Exploring what’s on the other side!

Hub of The 1800s

Historic Roscoe Village in Coshocton, Ohio

This is a story of resurgence for a bustling canal town that fell into ruin and has since reclaimed its glory days. 

The tale begins with a massacre and a girl who would grow to be known as the “White Woman.” This journey spans two eras of a community separated by a century. Both echo out with the sounds of molten metal being pounded into form, a helmsman shouting to a hoggee, a school bell ringing, and merchants asking, “How may I help you?” Both are known as Roscoe Village. Today, they coexist at a crossroads in time, ready to serve visitors with authentic goods, services, tours, meals, and unforgettable experiences.

But what makes a community sprout along the water’s edge or grow up among the trees of a forest? At first, it may be nothing more than a gathering place in an open space where nearby settlers, scattered about the frontier, can bring goods to exchange or services to offer. And so a market is born. Then it may grow into a transportation hub where the abundance of goods are shipped beyond the community to other towns and regions in a network of trade.

Well, New York City wanted what was from the wilderness to the west – Ohio country! And this western frontier wanted what was from the east. So came the Ohio & Erie Canal to inject an artery that would feed the wants and needs of the east and west much more fluidly than horse and wagon trails. In fact, eastern goods were reduced by as much as 80 percent. And Ohio’s product values rose because they were introduced to new markets, creating increased demand. Across Ohio’s frontier, canal towns sprouted across its fertile landscape, and America had a growth spurt.

Now, about that “White Woman.”

“Mary Harris was captured by Indians in the Deerfield Village Massacre of 1704,” said Alice M. Hoover, a volunteer historian at Roscoe Village. “Some 200 Indians and about 40 French marched their 112 English captives 300 miles to Canada.”

Harris was a 10-year-old servant girl who eventually married a Mohawk brave amongst a small community of Jesuits and praying Indians outside Montreal. In the 1740s, Harris, and others came to Ohio and settled. Perhaps the reason was for fur trading, as Harris practiced her husband’s customs.

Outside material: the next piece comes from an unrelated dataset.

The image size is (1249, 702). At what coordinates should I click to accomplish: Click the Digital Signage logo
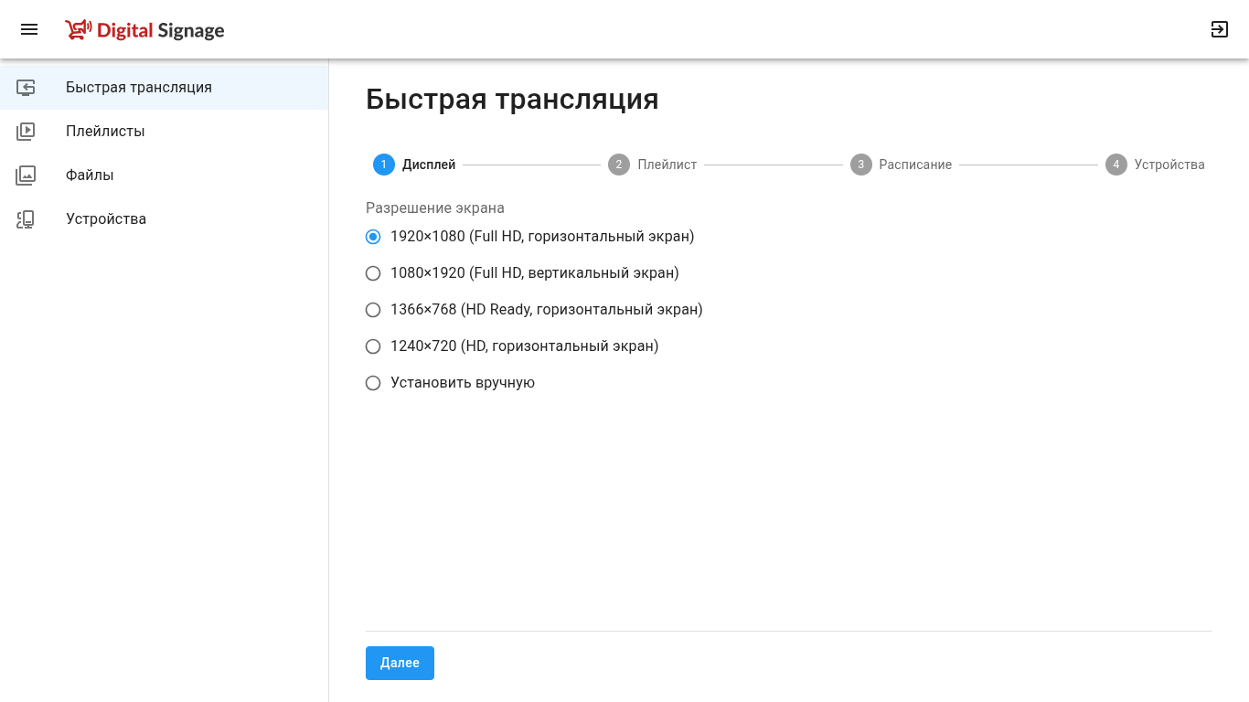(145, 30)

“The forest was the Indians’ grocery store,” Hoover smiled.

This settlement became known as “White Woman Town” in honor of Harris. It was on the bank of today’s Walhonding River, which was previously known as White Woman Creek. This was a mere five miles downriver of Caldersburgh, which was renamed Roscoe Village in 1831 to honor an English Abolitionist poet – William S. Roscoe. The adjacent city of Coshocton annexed Roscoe Village in the 1950s, but both towns had a Main Street, so Roscoe’s was renamed “White Woman Street.” And it is so even today.

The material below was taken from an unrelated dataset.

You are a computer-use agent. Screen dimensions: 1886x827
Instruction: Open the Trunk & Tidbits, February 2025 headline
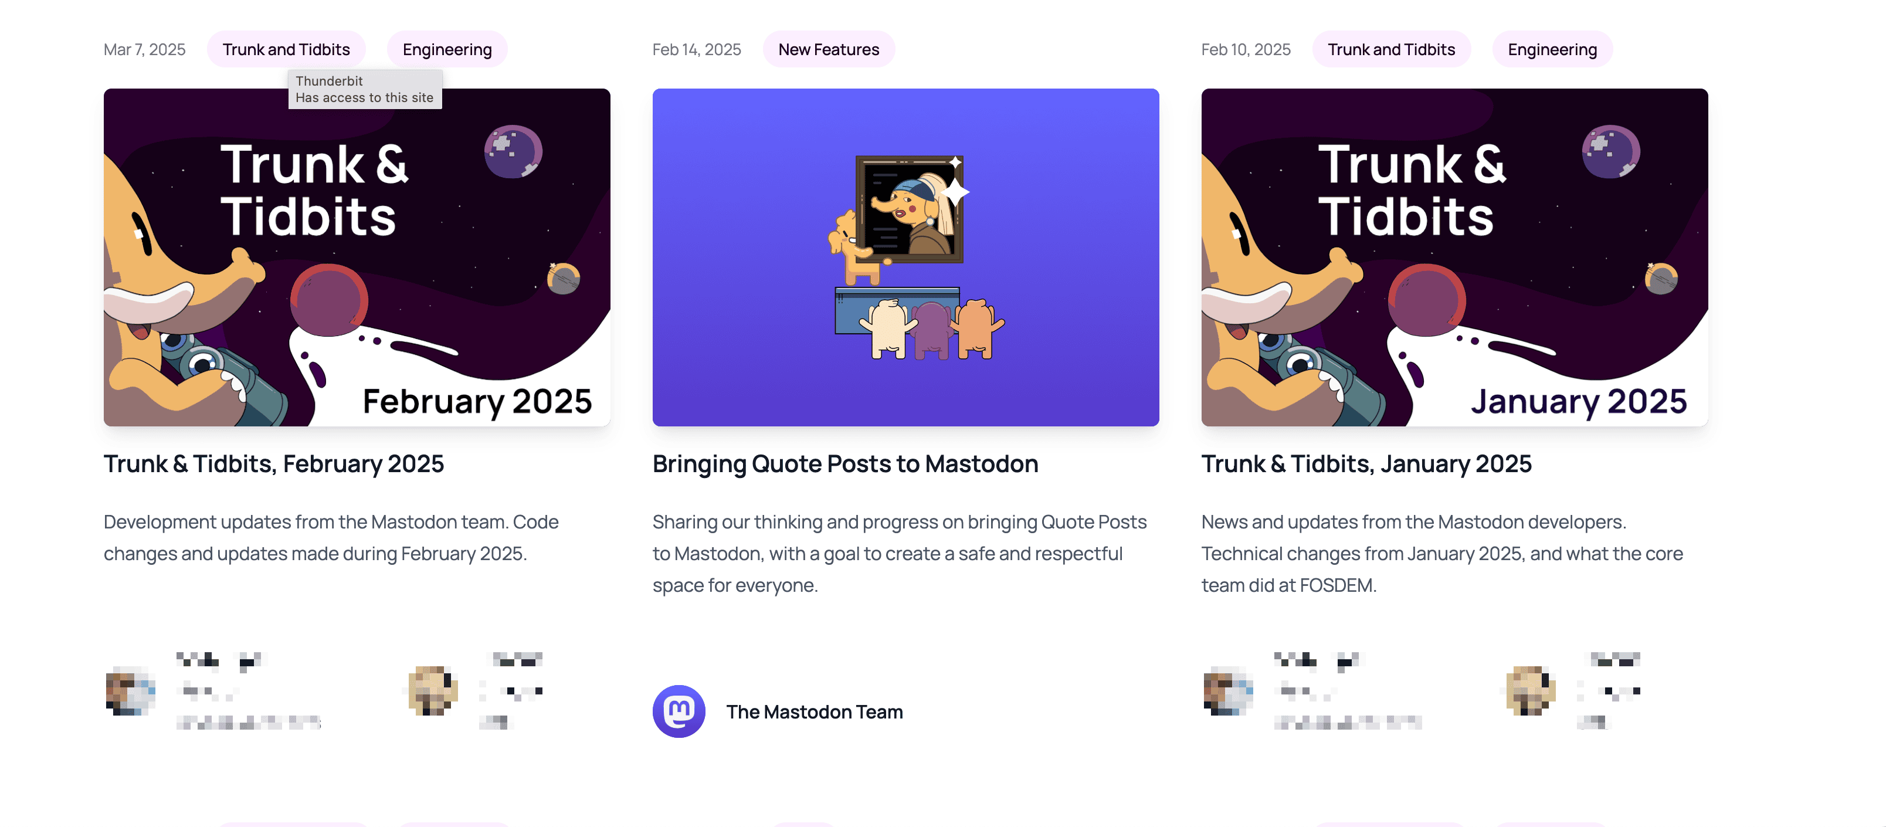click(x=274, y=464)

After the canal was dug 309 miles from Cleveland to Portsmouth, Roscoe Village would become a great wheat exporter. In 1830, the first canal boat to arrive in early Roscoe Village (Caldersburgh) was the original Monticello. The Monticello II served tourism needs from 1971 – 1989 along a mile-long stretch of the canal that had been restored. And the historically accurate Monticello III has been running ever since the summer of 1990. It is 74 feet long and carries 125 passengers.

Life on the towpath is relived through canal boat rides along a preserved section of the Ohio & Erie Canal aboard the Monticello III. This authentic canal boat is powered by two horses guided by a person known as a hoggee. The vessel itself is steered by the helmsmen tending to the tiller at the bow. Together, it all moves smoothly through the serene woodlands as the captain spins the most interesting tales describing the bygone era. Unlike the rest of the Village, the canal boat is not available year-round. It is available Memorial Day through Labor Day and during the fall Apple Butter Stirrin’ Festival.   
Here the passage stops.